Extracted data entries
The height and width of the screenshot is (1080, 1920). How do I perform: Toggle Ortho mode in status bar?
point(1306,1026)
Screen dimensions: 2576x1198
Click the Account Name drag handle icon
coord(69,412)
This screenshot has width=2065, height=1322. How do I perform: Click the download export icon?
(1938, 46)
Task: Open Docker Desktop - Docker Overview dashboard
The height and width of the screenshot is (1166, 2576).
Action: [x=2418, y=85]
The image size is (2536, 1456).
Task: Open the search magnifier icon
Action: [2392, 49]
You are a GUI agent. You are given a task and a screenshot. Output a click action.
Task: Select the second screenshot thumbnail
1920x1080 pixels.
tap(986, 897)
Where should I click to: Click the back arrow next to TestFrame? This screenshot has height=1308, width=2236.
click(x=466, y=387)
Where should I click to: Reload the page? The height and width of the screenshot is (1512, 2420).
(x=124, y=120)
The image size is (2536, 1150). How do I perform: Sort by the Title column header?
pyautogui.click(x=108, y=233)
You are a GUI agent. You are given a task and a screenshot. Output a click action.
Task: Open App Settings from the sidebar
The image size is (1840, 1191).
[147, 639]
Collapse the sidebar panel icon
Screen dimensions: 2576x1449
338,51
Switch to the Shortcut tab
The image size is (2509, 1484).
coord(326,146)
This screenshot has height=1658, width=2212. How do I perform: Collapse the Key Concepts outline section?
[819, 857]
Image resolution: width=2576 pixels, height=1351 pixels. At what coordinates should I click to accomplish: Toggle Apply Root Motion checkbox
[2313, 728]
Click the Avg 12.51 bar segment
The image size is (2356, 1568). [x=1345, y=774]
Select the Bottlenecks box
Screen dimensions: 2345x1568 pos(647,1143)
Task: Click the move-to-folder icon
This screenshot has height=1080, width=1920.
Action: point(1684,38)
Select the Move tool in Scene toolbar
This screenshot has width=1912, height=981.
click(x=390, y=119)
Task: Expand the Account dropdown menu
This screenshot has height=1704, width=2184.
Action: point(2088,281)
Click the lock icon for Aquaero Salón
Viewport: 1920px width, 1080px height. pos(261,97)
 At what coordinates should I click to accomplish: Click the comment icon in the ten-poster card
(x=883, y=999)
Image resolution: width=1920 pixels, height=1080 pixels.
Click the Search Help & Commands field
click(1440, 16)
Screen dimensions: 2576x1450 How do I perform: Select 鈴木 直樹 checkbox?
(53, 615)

- **WHAT THIS TASK INVOLVES**
Show all lines above holding "sidebar".

- **SOLUTION FOR THIS EXERCISE**
Task: Open App Settings from the sidebar
Collapse the sidebar panel icon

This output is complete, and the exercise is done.